§ EXERCISE
Please copy the interview excerpt with Dave Zirin below word for word, from start to finish.

Dave Zirin: And then he’s shifted off of that recently as the political winds have gotten far more right wing and scary. He is someone who is a reactionary in the definitional form of the word. All he does is react, for good or ill. I think in some respects his family, which had such success and glory on this continent, is to me kind of an American tragedy. This got cut from the film, unfortunately, because we had to keep it at a certain length, but I went into a little bit about his father Charles Goodell, a Republican Senator from New York, who took a very courageous stand against the war in Vietnam and it cost him his career. Then he wrote an entire book in defense of dissent called Political Prisoners in America. It’s a beautiful book. An ex-Republican Senator writing a book called Political Prisoners in America. Then you have this son who becomes the king of all the flak catchers. Unbelievable.
Awards Daily: His son’s whole job is quashing dissent, right?
Dave Zirin: His son is a flak catcher for billionaires, which is the antithesis of what his father chose to be. It’s amazing. Only in America. Here’s this person Roger Goodell who becomes this global figure, makes $70 million a year, and yet, you look from where he came and it’s more sad than triumphant.
Awards Daily: The film deals very strongly with the physical toll that players have suffered, particularly with CTE. I watched the Aaron Hernandez documentary series years ago and wrote about it. It was stunning when they looked at his brain scans before he got to college, and he was already somewhat diminished in terms of function. It reminds me of that great scene in Michael Mann’s The Insider when they were saying the cigarette companies are all “we put some leaves in a paper and roll ‘em up. You smoke ‘em, we don’t know what happens next.” It sort of seems like the same thing. If helmets are butting up against each other constantly, how in the world do you not see the connection to the impact, especially when you look at the rates of CTE and ALS in the general population.

§ SOURCE EXCERPT
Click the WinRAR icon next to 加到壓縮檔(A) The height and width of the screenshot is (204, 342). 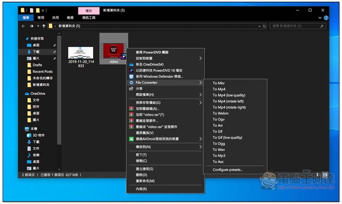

§ WORKED ANSWER
Dave Zirin: And then he’s shifted off of that recently as the political winds have gotten far more right wing and scary. He is someone who is a reactionary in the definitional form of the word. All he does is react, for good or ill. I think in some respects his family, which had such success and glory on this continent, is to me kind of an American tragedy. This got cut from the film, unfortunately, because we had to keep it at a certain length, but I went into a little bit about his father Charles Goodell, a Republican Senator from New York, who took a very courageous stand against the war in Vietnam and it cost him his career. Then he wrote an entire book in defense of dissent called Political Prisoners in America. It’s a beautiful book. An ex-Republican Senator writing a book called Political Prisoners in America. Then you have this son who becomes the king of all the flak catchers. Unbelievable.
Awards Daily: His son’s whole job is quashing dissent, right?
Dave Zirin: His son is a flak catcher for billionaires, which is the antithesis of what his father chose to be. It’s amazing. Only in America. Here’s this person Roger Goodell who becomes this global figure, makes $70 million a year, and yet, you look from where he came and it’s more sad than triumphant.
Awards Daily: The film deals very strongly with the physical toll that players have suffered, particularly with CTE. I watched the Aaron Hernandez documentary series years ago and wrote about it. It was stunning when they looked at his brain scans before he got to college, and he was already somewhat diminished in terms of function. It reminds me of that great scene in Michael Mann’s The Insider when they were saying the cigarette companies are all “we put some leaves in a paper and roll ‘em up. You smoke ‘em, we don’t know what happens next.” It sort of seems like the same thing. If helmets are butting up against each other constantly, how in the world do you not see the connection to the impact, especially when you look at the rates of CTE and ALS in the general population.